Especialistas levantam explicações para a persistência da criminalidade na Vila das Torres.

Pobreza histórica

"Para os traficantes, é mais fácil envolver uma comunidade humilde. Só sairão dali quando não tiverem mais lucro. Para acabar com isso, é preciso aumentar a presença do Estado. Não só em policiamento, mas também em projetos sociais e educativos. E mesmo assim, o resultado demorará muito tempo. A criminalidade já está presente. Convencer os traficantes a deixar a região, somente a longo prazo."

Lindomar Bonetti, sociólogo, PUCPR.

Eterna favela

"Trata-se de um lugar que começou como favela e se consolidou como favela. O poder público não conseguiu chegar até ali. Tem muita gente para um espaço muito pequeno, ambiente assim favorece a violência. É uma região integrada ao Centro, mas com uma renda de periferia. Em qualquer lugar do país, as áreas mais pobres são suscetíveis à ações de criminosos. É o que acontece na Vila das Torres. A segregação social se repete nesse local."

Gislene de Fátima Pereira, urbanista da UFPR

Acuada?

"A Vila das Torres não está acuada. Existem ali associações de moradores, grupos religiosos, indivíduos bastante ativos em procurar os canais de comunicação com o poder público e com a sociedade em geral. A questão são as barreiras burocráticas, políticas e sociais que os moradores encontram para suas demandas. É importante que a vida na Vila das Torres não seja resumida à violência e ao tráfico. Nem mesmo à pobreza, ou ao lugar onde o Rio Belém revela seu estado crítico."

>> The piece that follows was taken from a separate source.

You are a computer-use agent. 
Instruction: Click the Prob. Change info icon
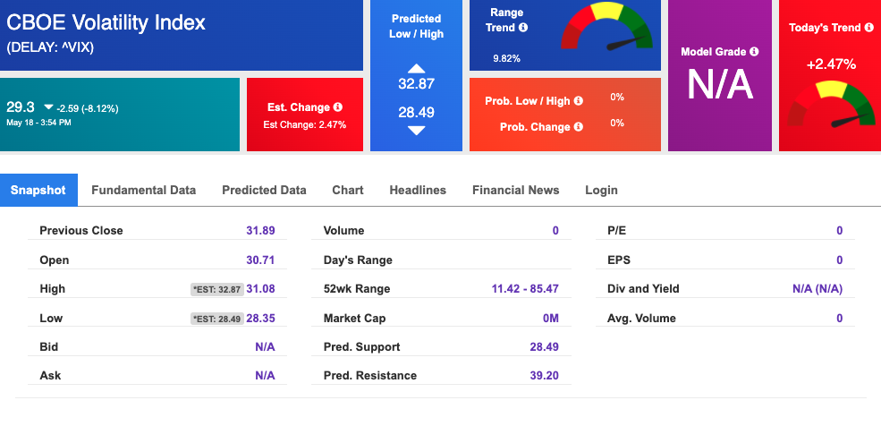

Fábia Berlatto, socióloga.

Enquanto isso, num lugar não muito distante...

A estranha forma de convivência entre comunidade, policiais e traficantes não é uma exclusividade da Vila das Torres. É a cara do Brasil. "O perfil do território, das casas, das ruas, da quantidade e qualidade dos serviços públicos e equipamentos urbanos que existem ou não existem ali representa a distribuição de direitos, de poder, de oportunidades que ocorre no país", observa a socióloga Fábia Berlatto, pesquisadora do ramo.

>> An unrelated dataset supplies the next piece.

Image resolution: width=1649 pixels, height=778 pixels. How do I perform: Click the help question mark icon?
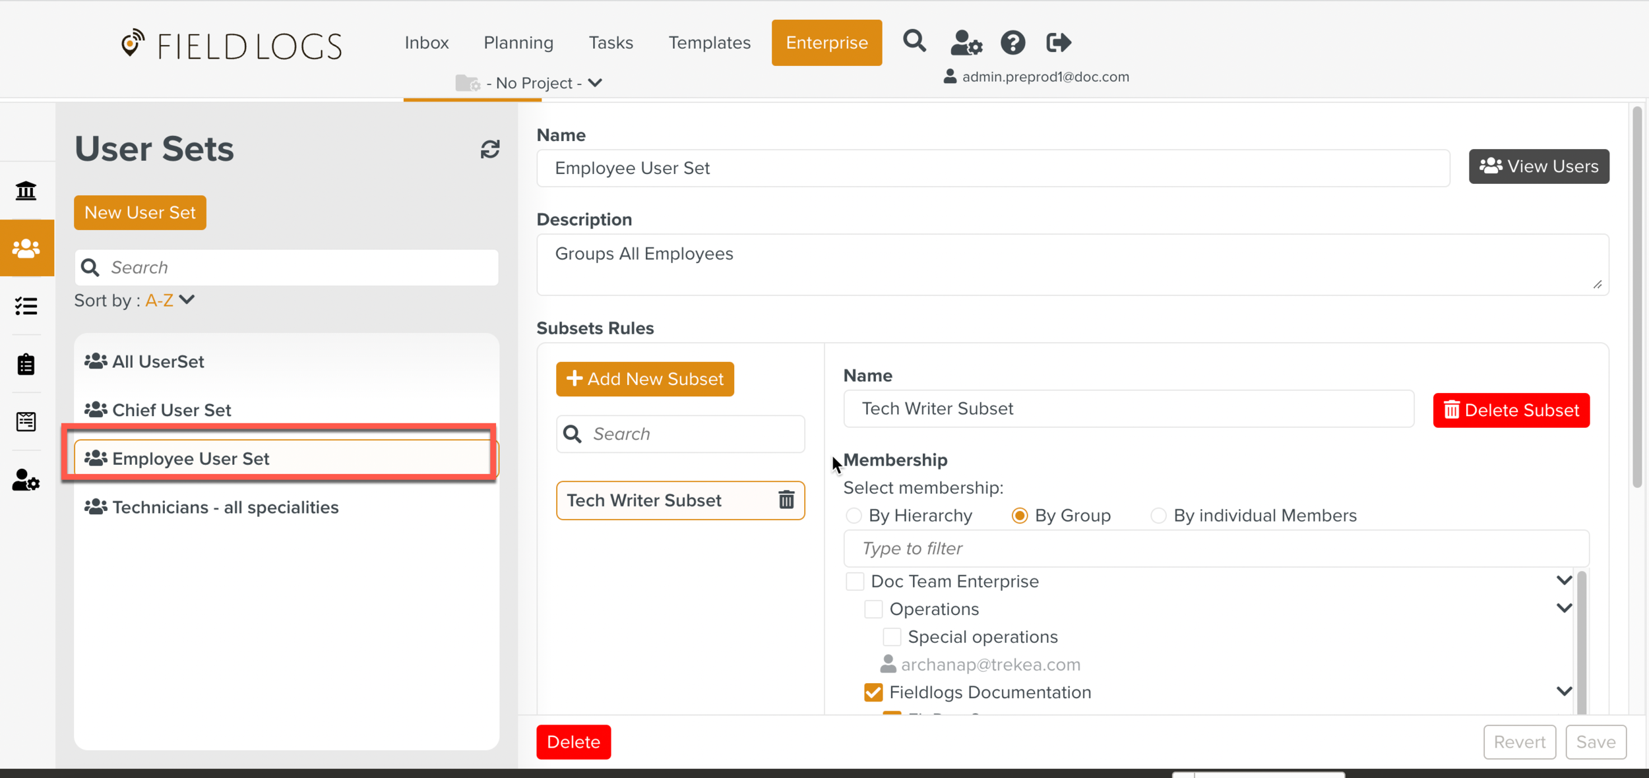[x=1012, y=43]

Trata-se de um mundo intranquilo. Semana passada, por exemplo, foi necessária a intervenção militar na Vila Kennedy, no Rio de Janeiro, segunda Cohab erguida no Brasil, na década de 1960, fundada logo depois da violenta Cidade de Deus. A Kennedy vai receber uma Unidade de Polícia Pacificadora (UPP) e se alista entre as vilas bucólicas que se tornaram violentas. Em paralelo ao novo estágio da Vila Kennedy, vem a notícia de que o Complexo do Alemão experimenta o eterno retorno. O Exército deve reocupar a área. A pacificação é um prato que se come frio.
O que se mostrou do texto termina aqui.